The KBS State Executive Committee consist of (i) a State President (ii) 15 members out of which the President shall nominate (a) a General Secretary, (b) two Joint Secretaries, and (c) a Treasurer, (iii) 3 Vice Presidents elected one each by the Zonal Committees (iv) 3 Joint Secretaries elected one each by the three Zonal Committees, (v) President and Secretary of all districts committees, and (vi) Immediate Past President and General Secretary will be Ex-Officio members. The term of office-bearers and EC Members is two-years.

KBS also has a women's wing and a youth wing.

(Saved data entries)
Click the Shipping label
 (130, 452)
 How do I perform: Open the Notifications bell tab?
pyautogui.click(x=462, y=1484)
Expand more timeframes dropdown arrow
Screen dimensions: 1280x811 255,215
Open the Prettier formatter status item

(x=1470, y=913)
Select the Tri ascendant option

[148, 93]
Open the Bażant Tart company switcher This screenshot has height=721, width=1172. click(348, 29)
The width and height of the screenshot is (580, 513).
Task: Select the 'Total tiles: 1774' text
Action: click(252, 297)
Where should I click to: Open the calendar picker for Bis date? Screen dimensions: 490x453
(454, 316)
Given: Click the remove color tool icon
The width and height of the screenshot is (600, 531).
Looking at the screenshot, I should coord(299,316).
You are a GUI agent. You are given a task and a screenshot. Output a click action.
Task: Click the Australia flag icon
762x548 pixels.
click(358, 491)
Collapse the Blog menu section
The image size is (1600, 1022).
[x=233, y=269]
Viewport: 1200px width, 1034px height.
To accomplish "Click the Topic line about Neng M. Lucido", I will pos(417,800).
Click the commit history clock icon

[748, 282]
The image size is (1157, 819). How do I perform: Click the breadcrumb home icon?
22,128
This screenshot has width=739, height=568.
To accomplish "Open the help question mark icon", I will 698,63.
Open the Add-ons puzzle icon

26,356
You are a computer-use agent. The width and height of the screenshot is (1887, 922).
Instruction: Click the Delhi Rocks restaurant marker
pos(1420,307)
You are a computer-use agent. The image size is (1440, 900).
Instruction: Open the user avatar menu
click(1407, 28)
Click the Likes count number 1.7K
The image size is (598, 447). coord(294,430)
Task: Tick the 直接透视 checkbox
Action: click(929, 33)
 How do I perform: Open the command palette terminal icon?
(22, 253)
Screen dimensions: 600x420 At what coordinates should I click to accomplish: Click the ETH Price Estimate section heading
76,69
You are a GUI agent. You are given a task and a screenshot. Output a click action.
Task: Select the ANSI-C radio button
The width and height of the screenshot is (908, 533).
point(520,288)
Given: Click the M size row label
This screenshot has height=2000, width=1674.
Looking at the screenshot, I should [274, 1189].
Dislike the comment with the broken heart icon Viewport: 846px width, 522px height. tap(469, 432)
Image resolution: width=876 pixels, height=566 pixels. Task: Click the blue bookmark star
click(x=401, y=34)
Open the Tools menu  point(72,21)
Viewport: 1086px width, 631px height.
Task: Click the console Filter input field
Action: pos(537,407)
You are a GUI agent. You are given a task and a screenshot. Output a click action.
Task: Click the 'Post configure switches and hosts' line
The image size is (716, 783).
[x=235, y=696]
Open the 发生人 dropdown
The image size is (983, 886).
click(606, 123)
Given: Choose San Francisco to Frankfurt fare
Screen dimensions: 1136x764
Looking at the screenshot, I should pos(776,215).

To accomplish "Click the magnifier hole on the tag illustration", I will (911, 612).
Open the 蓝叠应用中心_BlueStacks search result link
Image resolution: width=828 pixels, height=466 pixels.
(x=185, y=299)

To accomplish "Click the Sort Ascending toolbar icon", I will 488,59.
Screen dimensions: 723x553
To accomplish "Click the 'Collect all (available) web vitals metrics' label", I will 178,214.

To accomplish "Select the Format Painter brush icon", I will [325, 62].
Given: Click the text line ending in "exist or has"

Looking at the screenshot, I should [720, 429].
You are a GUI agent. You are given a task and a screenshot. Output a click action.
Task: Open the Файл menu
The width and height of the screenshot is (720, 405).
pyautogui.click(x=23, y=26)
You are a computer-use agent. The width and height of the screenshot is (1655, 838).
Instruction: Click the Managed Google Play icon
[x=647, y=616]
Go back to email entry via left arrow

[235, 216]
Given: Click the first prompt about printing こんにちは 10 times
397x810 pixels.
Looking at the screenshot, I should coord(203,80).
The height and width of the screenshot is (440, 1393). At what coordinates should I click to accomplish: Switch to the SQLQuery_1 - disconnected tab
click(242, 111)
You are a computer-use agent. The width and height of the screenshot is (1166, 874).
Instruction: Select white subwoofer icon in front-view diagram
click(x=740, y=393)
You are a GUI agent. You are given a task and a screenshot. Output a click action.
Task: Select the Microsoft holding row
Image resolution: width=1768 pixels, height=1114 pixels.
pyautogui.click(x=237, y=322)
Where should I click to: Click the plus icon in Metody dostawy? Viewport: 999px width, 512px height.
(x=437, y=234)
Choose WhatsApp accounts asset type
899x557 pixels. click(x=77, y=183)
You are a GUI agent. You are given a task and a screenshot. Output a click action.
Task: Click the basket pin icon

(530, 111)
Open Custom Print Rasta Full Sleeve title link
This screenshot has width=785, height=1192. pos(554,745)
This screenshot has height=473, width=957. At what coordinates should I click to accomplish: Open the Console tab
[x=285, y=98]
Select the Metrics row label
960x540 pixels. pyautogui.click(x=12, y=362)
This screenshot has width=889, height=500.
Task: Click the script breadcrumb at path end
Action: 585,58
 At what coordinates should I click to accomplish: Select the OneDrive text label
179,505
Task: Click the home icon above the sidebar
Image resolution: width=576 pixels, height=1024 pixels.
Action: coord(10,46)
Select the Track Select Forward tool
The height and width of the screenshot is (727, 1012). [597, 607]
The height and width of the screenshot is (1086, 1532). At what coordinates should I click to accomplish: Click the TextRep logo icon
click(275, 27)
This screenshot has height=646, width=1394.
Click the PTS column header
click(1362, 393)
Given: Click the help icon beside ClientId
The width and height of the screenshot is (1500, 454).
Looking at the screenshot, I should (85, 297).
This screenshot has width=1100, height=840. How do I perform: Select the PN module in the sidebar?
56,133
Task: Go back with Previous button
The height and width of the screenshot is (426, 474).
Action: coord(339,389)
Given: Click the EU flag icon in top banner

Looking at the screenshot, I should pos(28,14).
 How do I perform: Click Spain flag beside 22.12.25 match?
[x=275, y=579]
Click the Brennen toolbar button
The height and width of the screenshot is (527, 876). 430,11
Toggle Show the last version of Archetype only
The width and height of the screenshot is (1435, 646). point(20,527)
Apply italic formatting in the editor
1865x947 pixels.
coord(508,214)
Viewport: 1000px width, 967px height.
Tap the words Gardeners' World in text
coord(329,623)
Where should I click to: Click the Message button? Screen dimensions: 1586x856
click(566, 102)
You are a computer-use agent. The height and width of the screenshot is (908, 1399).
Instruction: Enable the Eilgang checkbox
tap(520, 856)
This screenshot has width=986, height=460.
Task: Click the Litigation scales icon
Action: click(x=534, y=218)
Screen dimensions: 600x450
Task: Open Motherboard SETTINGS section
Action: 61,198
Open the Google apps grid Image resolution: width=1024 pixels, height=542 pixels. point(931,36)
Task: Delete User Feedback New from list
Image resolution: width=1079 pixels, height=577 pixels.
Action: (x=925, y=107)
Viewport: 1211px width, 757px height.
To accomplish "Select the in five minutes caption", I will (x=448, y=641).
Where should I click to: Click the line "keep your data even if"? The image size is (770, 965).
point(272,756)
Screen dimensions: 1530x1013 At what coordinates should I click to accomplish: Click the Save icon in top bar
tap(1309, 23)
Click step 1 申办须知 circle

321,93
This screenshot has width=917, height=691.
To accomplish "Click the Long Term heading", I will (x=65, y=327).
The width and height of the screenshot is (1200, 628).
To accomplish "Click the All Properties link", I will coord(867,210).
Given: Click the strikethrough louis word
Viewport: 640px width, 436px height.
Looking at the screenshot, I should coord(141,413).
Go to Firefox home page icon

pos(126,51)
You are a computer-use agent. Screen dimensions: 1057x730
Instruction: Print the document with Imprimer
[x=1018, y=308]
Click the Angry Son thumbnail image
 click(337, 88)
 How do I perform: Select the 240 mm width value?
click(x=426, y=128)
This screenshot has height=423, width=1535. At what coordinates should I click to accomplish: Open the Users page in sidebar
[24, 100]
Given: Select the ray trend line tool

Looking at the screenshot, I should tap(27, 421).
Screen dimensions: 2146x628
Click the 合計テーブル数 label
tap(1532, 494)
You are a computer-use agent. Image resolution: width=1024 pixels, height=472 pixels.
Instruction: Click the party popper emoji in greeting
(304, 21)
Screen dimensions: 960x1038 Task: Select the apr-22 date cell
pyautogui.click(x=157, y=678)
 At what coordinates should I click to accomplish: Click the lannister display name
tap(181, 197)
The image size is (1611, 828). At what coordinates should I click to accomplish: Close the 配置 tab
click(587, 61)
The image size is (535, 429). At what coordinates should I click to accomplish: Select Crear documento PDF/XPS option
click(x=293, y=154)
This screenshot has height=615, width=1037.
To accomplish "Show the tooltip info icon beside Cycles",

# WORK ORDER A
In the KBS committee passage, how long is the term of office-bearers and EC Members?
# WORK ORDER B
Write out the KBS committee passage starting at "The KBS State" and ending at "a youth wing.".
# WORK ORDER C
Continue the KBS committee passage after its last sentence.
The saved data entries are separate material and are not part of the KBS committee passage.

# EXERCISE ANSWER A
Two years.

# EXERCISE ANSWER B
The KBS State Executive Committee consist of (i) a State President (ii) 15 members out of which the President shall nominate (a) a General Secretary, (b) two Joint Secretaries, and (c) a Treasurer, (iii) 3 Vice Presidents elected one each by the Zonal Committees (iv) 3 Joint Secretaries elected one each by the three Zonal Committees, (v) President and Secretary of all districts committees, and (vi) Immediate Past President and General Secretary will be Ex-Officio members. The term of office-bearers and EC Members is two-years.

KBS also has a women's wing and a youth wing.

# EXERCISE ANSWER C
=== KBS Vanitha Vibhagom ===
The Kerala Brahmana Sabha Vanitha Vibhagom (KBSVV) was formally established in 1990 through a two-page guideline adopted by the Kerala Brahmana Sabha. It started functioning from the same year. During 2006-07 its activities were further streamlined. KBSVV is actively involved in organising the Tamil Brahmin women in Kerala through its various events and programmes. The Vanitha Vibhagom takes active interest in providing skill building programmes for the Tamil Brahmin women so that they can become self-reliant. It also works closely with KBS and Yuvajana Vibhagom in all programmes and events.

The organization structure of KBS Vanitha Vibhagom is similar to the KBS with General Body and Executive Committees at Upasabha, District and State level. The term of office-bearers and EC Members is two-years.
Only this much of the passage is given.